Diaspora Jewry Celebrates Second Festive Day of Passover

Friday is the first day of the intermediate days of the Pesach (Passover) holiday in Israel, but is observed as a second festival day outside the Land of Israel.

Israel National News Staff , | updated: 11:50

As with the holidays Shavuot and Sukkot, Jews living outside of the land of Israel celebrate an additional festival day, not Biblically-mandated, during which no creative work can be performed.

In antiquity, the Hebrew calendar relied from month to month on witnesses viewing the new moon and testifying before the Sanhedrin to its appearance. With the dispersal of the Jewish people around the world, those living outside the Land of Israel could not always be informed in time to observe holidays on the correct days, so they observed holidays by counting from the previous months’ calendars, adding an extra day to be certain of fulfilling the relevant Biblical commandments.
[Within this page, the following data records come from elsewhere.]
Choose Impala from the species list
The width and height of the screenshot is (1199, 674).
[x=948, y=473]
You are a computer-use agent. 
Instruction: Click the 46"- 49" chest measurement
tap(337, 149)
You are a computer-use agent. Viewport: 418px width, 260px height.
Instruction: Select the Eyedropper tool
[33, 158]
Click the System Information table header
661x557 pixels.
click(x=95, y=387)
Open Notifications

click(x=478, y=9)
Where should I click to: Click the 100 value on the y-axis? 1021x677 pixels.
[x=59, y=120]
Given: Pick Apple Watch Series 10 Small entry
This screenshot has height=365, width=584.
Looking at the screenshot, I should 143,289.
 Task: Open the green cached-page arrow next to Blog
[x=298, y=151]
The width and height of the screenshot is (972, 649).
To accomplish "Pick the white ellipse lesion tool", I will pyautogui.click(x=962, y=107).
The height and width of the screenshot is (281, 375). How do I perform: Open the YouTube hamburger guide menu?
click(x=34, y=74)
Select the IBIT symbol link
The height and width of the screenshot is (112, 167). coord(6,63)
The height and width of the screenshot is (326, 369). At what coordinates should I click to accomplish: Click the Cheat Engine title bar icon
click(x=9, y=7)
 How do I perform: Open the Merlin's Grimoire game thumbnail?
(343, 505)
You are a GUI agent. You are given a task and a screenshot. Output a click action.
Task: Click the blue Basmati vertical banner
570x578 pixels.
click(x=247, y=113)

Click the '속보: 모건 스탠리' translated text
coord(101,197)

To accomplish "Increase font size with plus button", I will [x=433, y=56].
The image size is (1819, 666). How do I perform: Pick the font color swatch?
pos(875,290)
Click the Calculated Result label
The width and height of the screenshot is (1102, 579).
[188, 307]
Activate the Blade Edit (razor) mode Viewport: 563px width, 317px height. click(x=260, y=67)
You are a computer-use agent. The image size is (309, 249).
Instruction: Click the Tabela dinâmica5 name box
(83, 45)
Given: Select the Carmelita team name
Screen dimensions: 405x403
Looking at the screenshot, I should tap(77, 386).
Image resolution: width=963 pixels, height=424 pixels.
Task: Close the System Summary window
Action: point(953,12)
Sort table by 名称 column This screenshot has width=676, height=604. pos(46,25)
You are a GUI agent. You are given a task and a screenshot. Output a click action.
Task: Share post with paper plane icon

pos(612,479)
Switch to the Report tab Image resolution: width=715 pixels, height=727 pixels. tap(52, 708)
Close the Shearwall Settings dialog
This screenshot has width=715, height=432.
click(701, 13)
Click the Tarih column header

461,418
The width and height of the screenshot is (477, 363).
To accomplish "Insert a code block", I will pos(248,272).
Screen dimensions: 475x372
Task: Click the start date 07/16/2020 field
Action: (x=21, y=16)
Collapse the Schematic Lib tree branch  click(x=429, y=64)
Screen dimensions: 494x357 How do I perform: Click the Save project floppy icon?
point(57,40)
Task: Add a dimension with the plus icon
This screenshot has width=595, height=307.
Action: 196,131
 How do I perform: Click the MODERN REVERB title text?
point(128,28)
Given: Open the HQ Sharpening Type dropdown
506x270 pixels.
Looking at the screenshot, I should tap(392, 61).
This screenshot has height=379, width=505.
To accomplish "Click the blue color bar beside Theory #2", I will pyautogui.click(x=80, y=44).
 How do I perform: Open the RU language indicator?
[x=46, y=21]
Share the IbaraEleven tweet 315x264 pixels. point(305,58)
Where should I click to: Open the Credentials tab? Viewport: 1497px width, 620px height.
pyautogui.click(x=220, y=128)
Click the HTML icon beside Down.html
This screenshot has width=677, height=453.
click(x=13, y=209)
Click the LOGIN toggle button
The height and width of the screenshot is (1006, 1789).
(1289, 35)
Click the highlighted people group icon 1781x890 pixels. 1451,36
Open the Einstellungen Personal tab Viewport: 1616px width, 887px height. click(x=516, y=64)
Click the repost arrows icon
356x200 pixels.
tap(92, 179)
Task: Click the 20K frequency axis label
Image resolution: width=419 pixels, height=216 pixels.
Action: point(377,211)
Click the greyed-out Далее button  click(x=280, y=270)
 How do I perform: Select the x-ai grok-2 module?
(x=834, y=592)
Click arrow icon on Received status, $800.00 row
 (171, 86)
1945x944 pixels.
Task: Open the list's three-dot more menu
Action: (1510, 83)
When Patriarch Hillel II formalized the perpetual calendar in the fourth century CE, the second day of festivals was permanently enacted for those choosing to live outside the land of Israel, as a means of increasing Jewish awareness that remaining in the Diaspora is a conscious decision that runs counter to Jewish destiny.

Rosh HaShana, the Jewish New Year, falls on the first day of the month of Tishrei, and the moon's status can never be checked in time to determine the holiday’s observance. Therefore, the date is determined based on the previous month's schedule and is observed for two days even in Israel.